DOCUMENT SECTION -
*** Block opens ***

Does anyone want an alligator? It’s probably going to be mostly clean.

by thebloggess

All week I’ve been hearing this awful noise that sounds like the hurk-hurk-bork of a cat throwing up, and so I’d run through the house to find the guilty kitty so I could put him on tile rather than have him throw up on the harder-to-clean carpet, but each time I’d find all of the cats in the hall, just staring at me like they were totally innocent and wondering why I’d interrupted their meeting.  And then I finally was like, “Fuck this, cats.  I’m just gonna stand here until one of you fuckers tries it again.  I’VE GOT ALL DAY.”   But then they just looked at me, because turns out they have all day too.

And then I heard it again and turns out it wasn’t the cats.  

It was the toilet.

The toilet was gurgling and making noises like a cat vomiting, and I thought that seemed odd because toilets don’t vomit and are more likely vomited into, but that noise was definitely coming from the toilet and that’s when I realized that my toilet is probably haunted.

*** Block closes ***

DATA SECTION -

*** Block opens ***

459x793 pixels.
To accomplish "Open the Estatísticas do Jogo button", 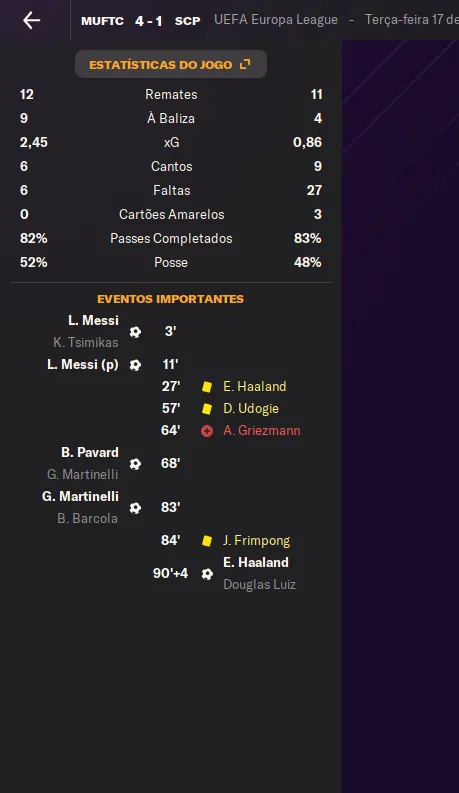I will coord(171,64).
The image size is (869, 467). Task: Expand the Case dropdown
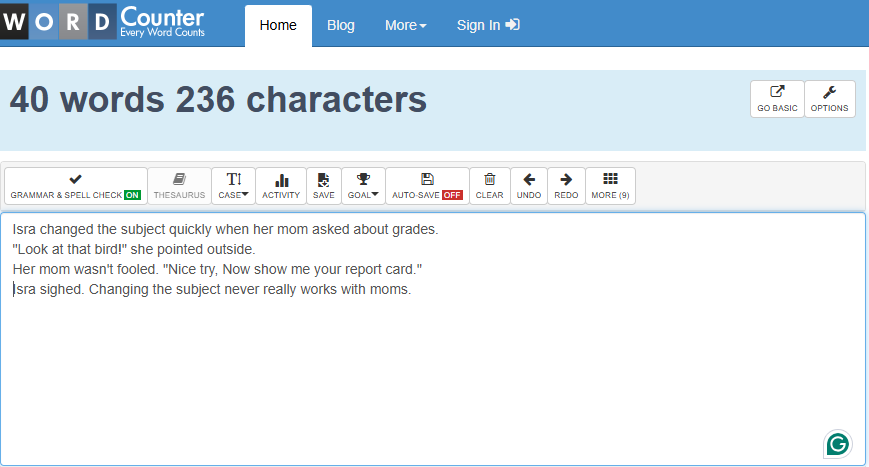coord(233,186)
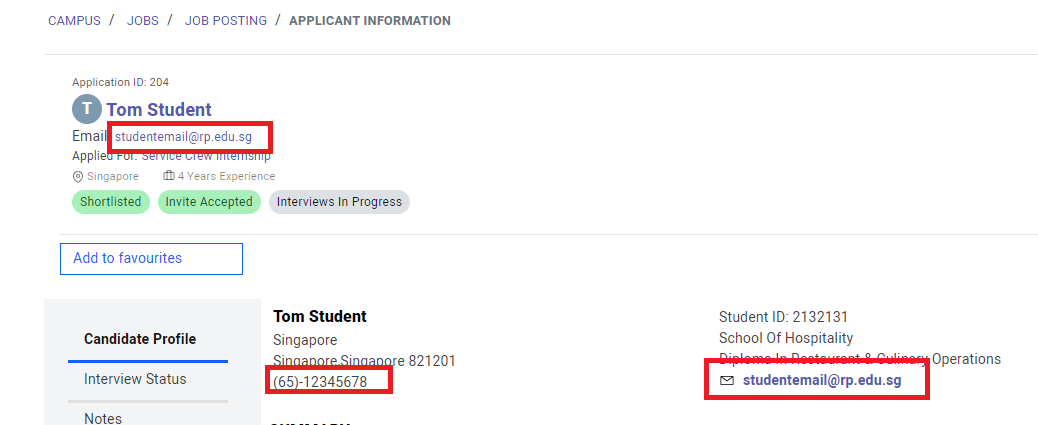Click the bold studentemail@rp.edu.sg link in the profile
1038x425 pixels.
click(x=822, y=381)
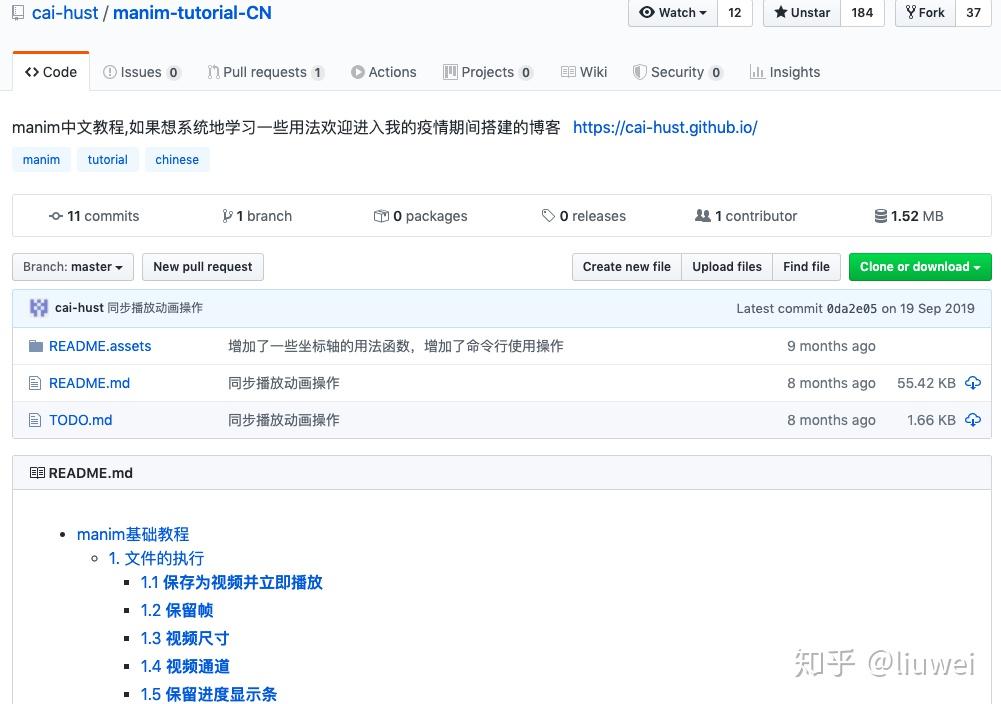Switch to the Issues tab
The image size is (1001, 704).
coord(142,72)
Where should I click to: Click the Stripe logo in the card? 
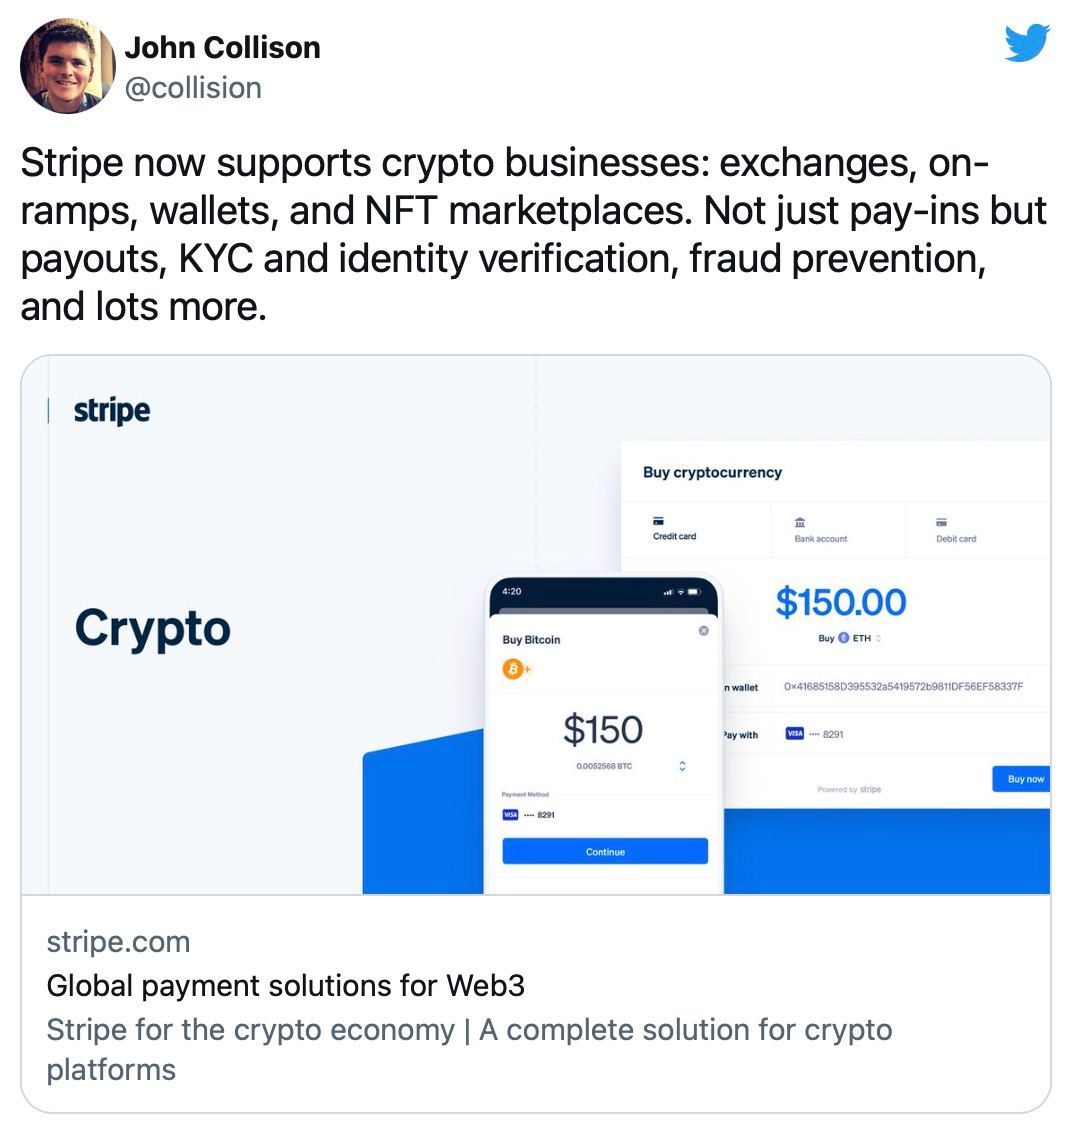coord(112,411)
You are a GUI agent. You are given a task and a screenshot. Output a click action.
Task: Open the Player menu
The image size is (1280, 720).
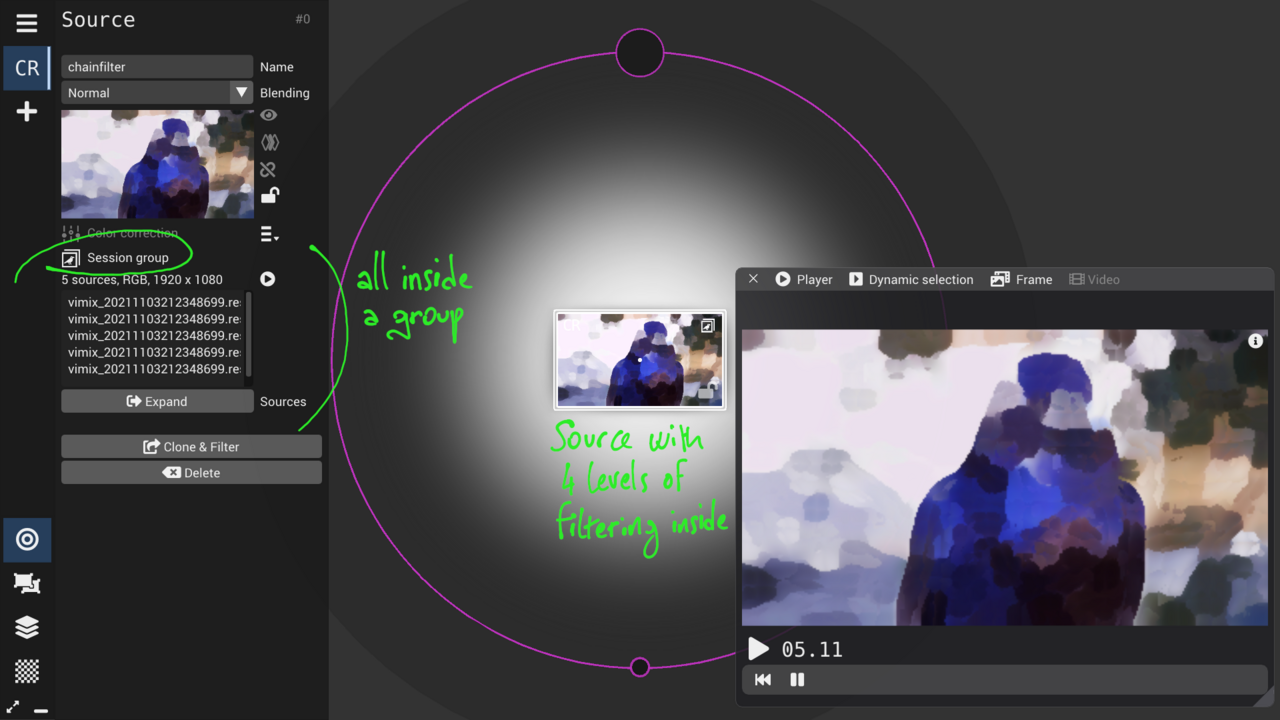click(x=804, y=279)
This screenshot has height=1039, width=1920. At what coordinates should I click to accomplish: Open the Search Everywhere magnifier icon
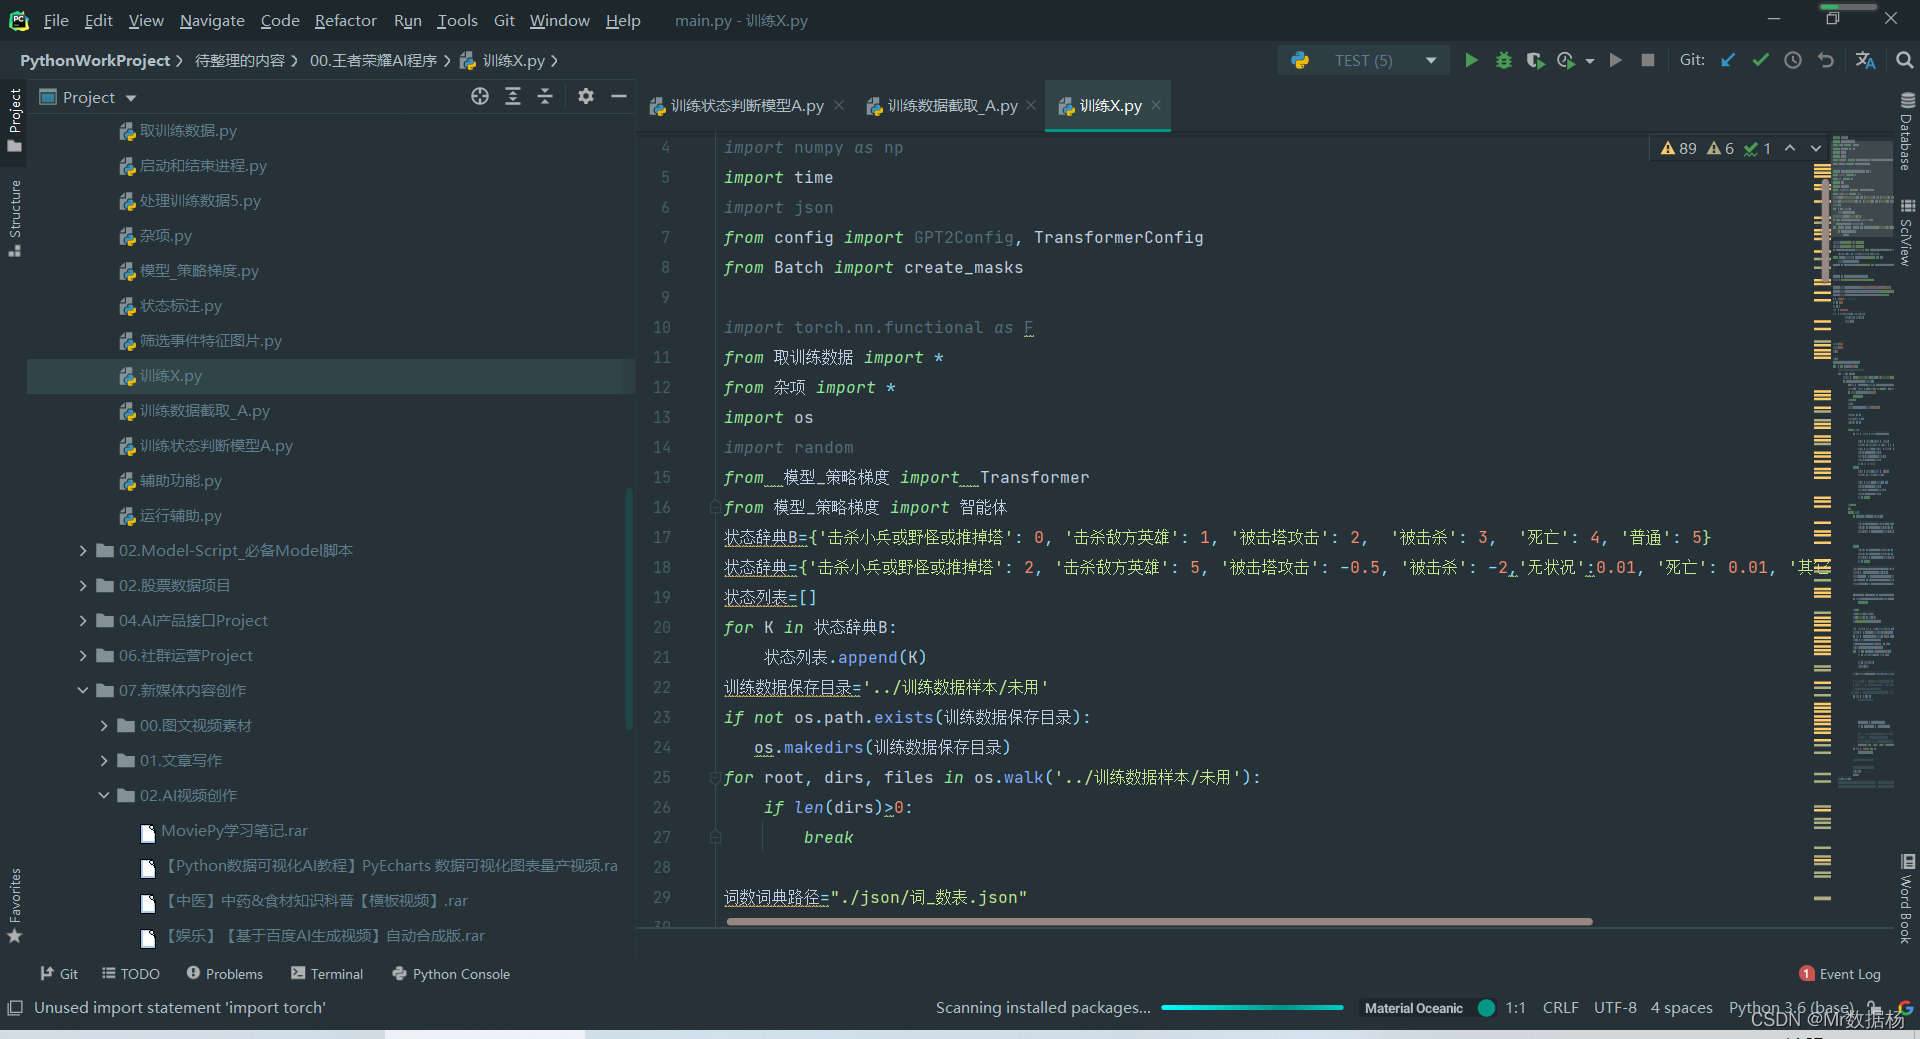tap(1904, 61)
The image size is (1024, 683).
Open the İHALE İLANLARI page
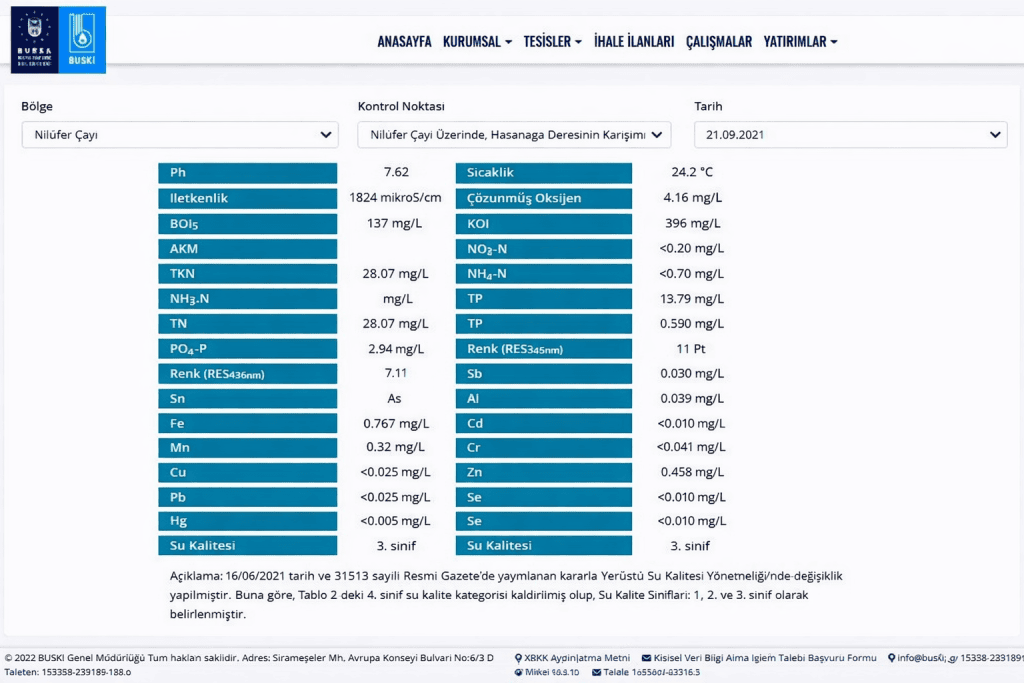634,42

*** Block closes ***

QUESTIONS -
1 > Set down the part of the toilet post from "All week I’ve" to "wasn’t the cats." word for word.
2 > Carry the blog post about the haunted toilet further, picking up after its last sentence.
The items have no connection to the blog post about the gurgling toilet.

ANSWERS TO THIS EXERCISE -
1 >
All week I’ve been hearing this awful noise that sounds like the hurk-hurk-bork of a cat throwing up, and so I’d run through the house to find the guilty kitty so I could put him on tile rather than have him throw up on the harder-to-clean carpet, but each time I’d find all of the cats in the hall, just staring at me like they were totally innocent and wondering why I’d interrupted their meeting.  And then I finally was like, “Fuck this, cats.  I’m just gonna stand here until one of you fuckers tries it again.  I’VE GOT ALL DAY.”   But then they just looked at me, because turns out they have all day too.

And then I heard it again and turns out it wasn’t the cats.

2 >
Seriously.  I can hear it even now.  It’s like the ghost of someone who ate a bad burrito is in there.  Or maybe it’s the spirit of a long-dead dog who is drinking from the toilet,  Frankly, I have no idea how to handle this and I don’t know whether to call a plumber or an exorcist.

I tried to research it and google was like, “Way ahead of you.  Here’s what other people are searching for:”

hauntd toilet

Conclusion:  Toilet poltergeist are fucking everywhere.

It’s getting louder and now I’m officially scared of the toilet.  I’ve just regressed back to age 3.  Awesome.  I blame the toilet.

I told Victor we need to call an old priest and a young priest and he said I was being ridiculous and that “it’s probably  just air in the lines”, which is just as scary as toilet ghosts because if there’s air in the lines that means that toilet snakes and sewer alligators now have the oxygen necessary to crawl up our toilet pipes without drowning.  So now I can’t sit on the toilet without first screaming and kicking the toilet a few times to scare off any snakes that might be near the surface, which is going to be difficult to explain when we have company over.  Thanks a lot, Victor.  

Victor said that if it kept happening he’d call a plumber to “snake the lines” and I just stared at him because that’s the exact opposite of what I want.  If anything I want someone to de-snake the lines.  Then Victor explained that “snaking the lines” doesn’t have anything to do with real snakes but after this summer’s “We need to expand the fire-pipes under your house” confusion I just don’t trust anything.  I’m considering changing out the toilets for small buckets, and now I know why everyone used chamber pots in the Victorian ages.  It was probably because of all the alligators.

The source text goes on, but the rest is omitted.